### PROBLEM STATEMENT
Set down, word for word, the line with "Task: Go back with the left arrow button" and the lines after it through the final line of the data below, without pictures.

══ RECORDS FOR PROCESSING ══

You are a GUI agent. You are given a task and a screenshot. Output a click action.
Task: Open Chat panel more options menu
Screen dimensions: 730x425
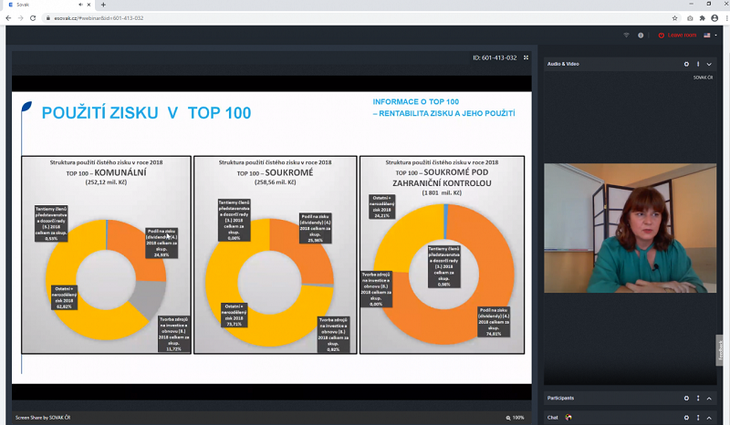coord(698,417)
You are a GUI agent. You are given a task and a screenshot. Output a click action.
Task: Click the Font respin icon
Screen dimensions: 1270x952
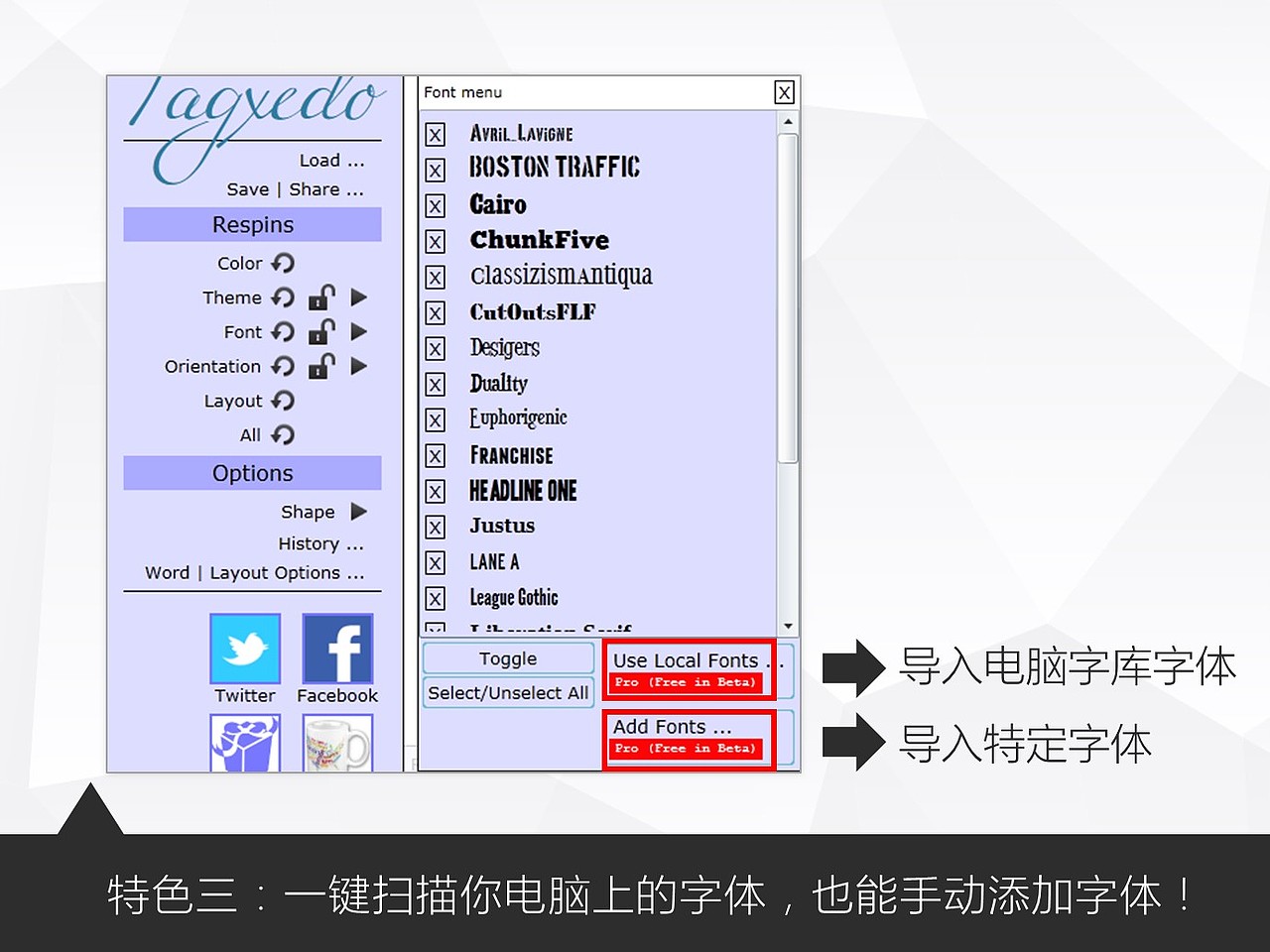(x=284, y=332)
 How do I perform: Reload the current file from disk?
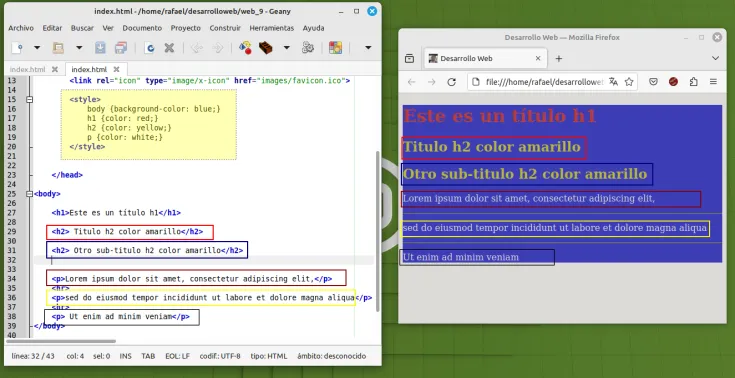coord(149,47)
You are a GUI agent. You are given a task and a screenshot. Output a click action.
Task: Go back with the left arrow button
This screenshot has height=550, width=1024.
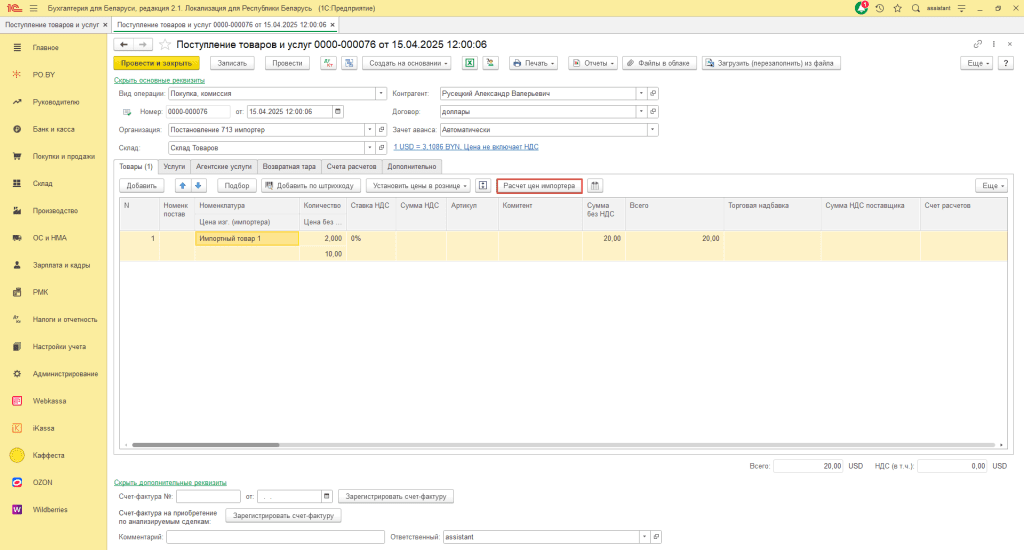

═══

### TASK SOLUTION
Task: Go back with the left arrow button
This screenshot has height=550, width=1024.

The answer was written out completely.